7 SENIOR TORIES ADMIT USING DRUGS

BRITAIN: The Conservative Party is under pressure to rethink its tough 
policy on drugs after seven members of the Shadow Cabinet admitted having 
tried cannabis in their youth.

Insisting his experiences as a student - when he "very, very occasionally" 
smoked cannabis and tried amyl nitrate - were a world away from the image 
of serious drug users and dealers selling to children, the shadow culture 
secretary, Mr Peter Ainsworth, yesterday said the party's "zero tolerance" 
approach to drugs should be reviewed.

The revelations came after the shadow home secretary, Ms Ann Widdecombe, 
proposed tough policies on drugs at the party's annual conference in 
Bournemouth last week, including a fixed penalty of pounds 100 for a first 
offence of possessing drugs, regardless of the quantity.

The party's tough conference stance on drugs angered some Conservatives and 
senior police officers said the policy would be unworkable, but yesterday 
Ms Widdecombe said in response to her colleagues' youthful indiscretions 
that she was "not interested in the past".

However, it seems honesty is not always the best policy and the Tory 
backbencher, Sir Teddy Taylor, said the seven should be sacked.
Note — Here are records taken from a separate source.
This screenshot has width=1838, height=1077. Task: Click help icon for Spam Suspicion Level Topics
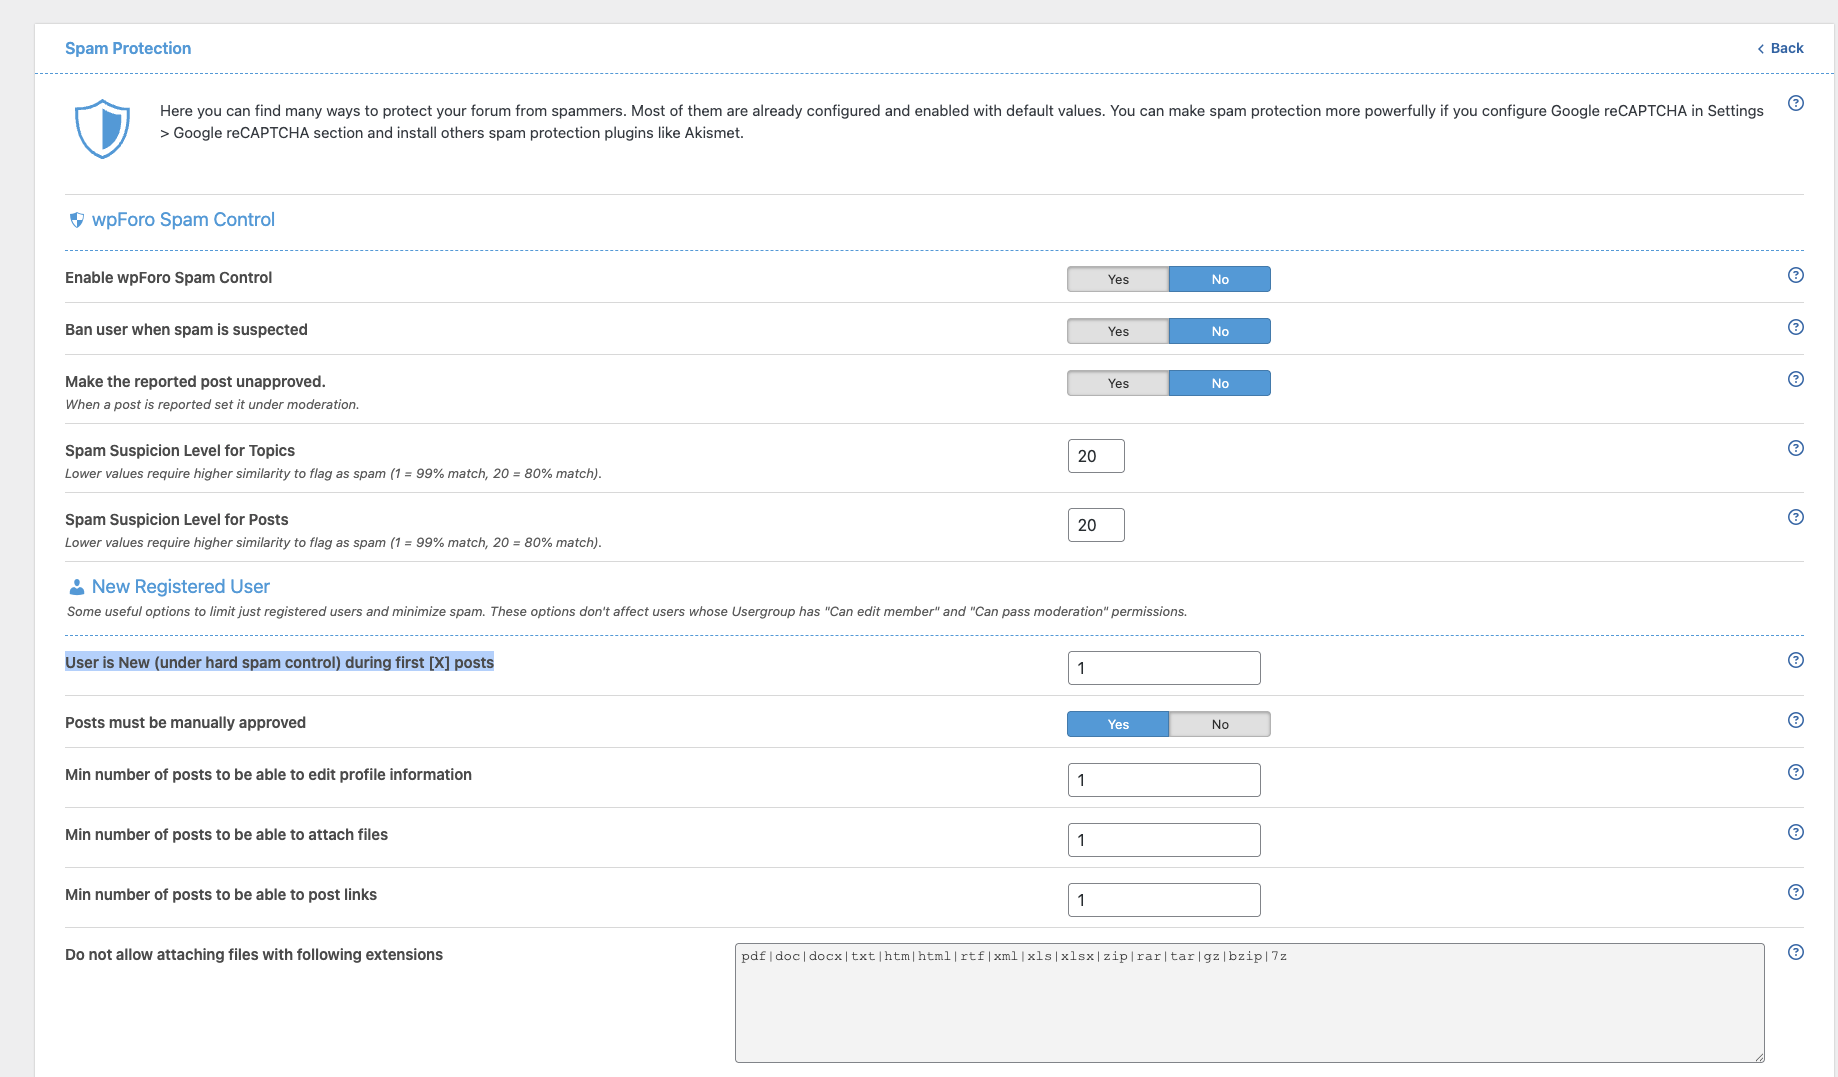(x=1795, y=449)
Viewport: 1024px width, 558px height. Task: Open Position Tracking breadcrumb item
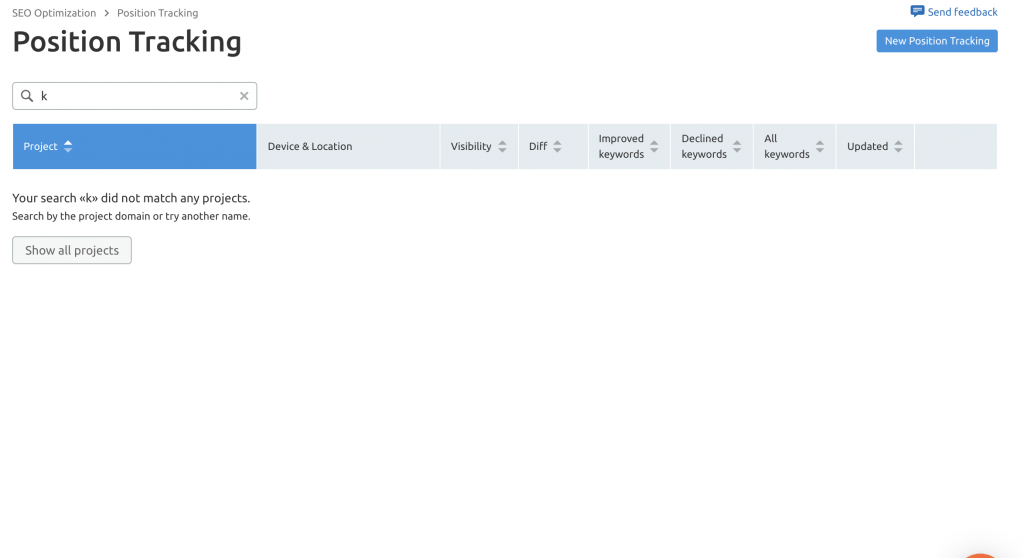[157, 13]
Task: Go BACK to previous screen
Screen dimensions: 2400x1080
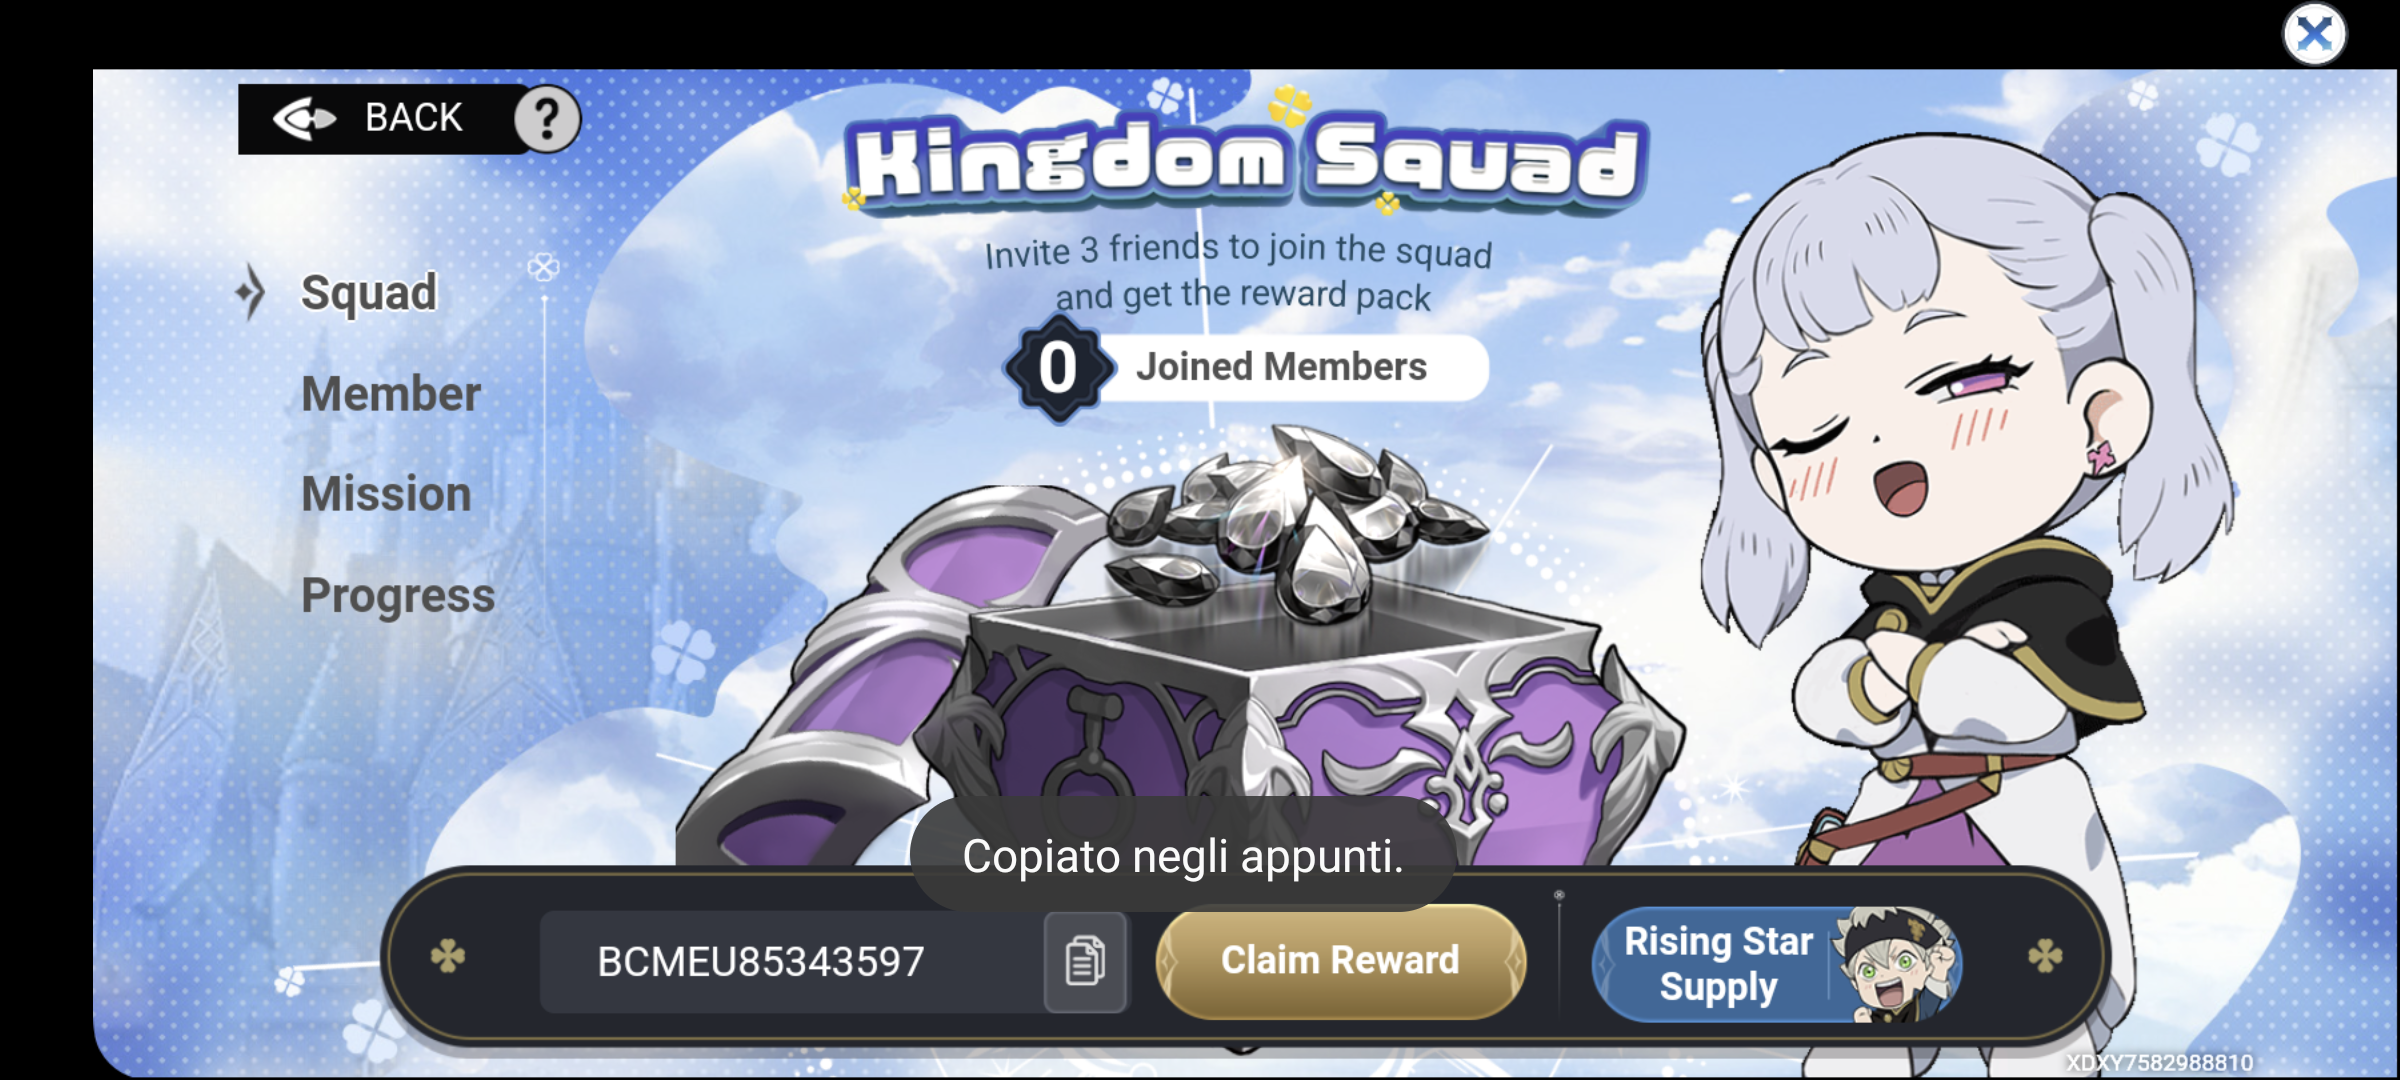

The seven members of the shadow cabinet who admitted to experimenting with 
cannabis in an article published in the Mail on Sunday were Mr Ainsworth, 
the shadow foreign secretary, Mr Francis Maude, the Tory leader in the 
Lords, Lord Strathclyde, the Tory transport spokesman, Mr Bernard Jenkin, 
the shadow social security secretary, Mr David Willetts, the shadow 
environment secretary, Mr Archie Norman and the shadow chief secretary to 
the treasury, Mr Oliver Letwin.

The newspaper said the Conservative leader, Mr William Hague, and Ms 
Widdecombe were among nine shadow frontbenchers who denied ever having 
experimented with drugs. Three senior figures, including the shadow 
chancellor, Mr Michael Portillo, declined to answer.

In an interview with BBC Radio 4, Mr Ainsworth suggested that Ms Widdecombe 
had not discussed the proposals before making the announcement at the party 
conference:

"The policy needs to be looked at again and it needs to be discussed, and 
that would be a help, frankly, when making policy."

Joining the debate, the Liberal Democrat leader, Mr Charles Kennedy, became 
the first mainstream political leader in Britain to call for the 
decriminalisation of cannabis.

In an interview with ITV's Dimbleby programme, Mr Kennedy said in 
government the party would take advice from a Royal Commission before 
changing the law but recreational cannabis use should, at the least, be a 
civil rather than a criminal offence.

Cannabis should also be a prescribable drug for people suffering from 
debilitating diseases, such as multiple sclerosis, he suggested.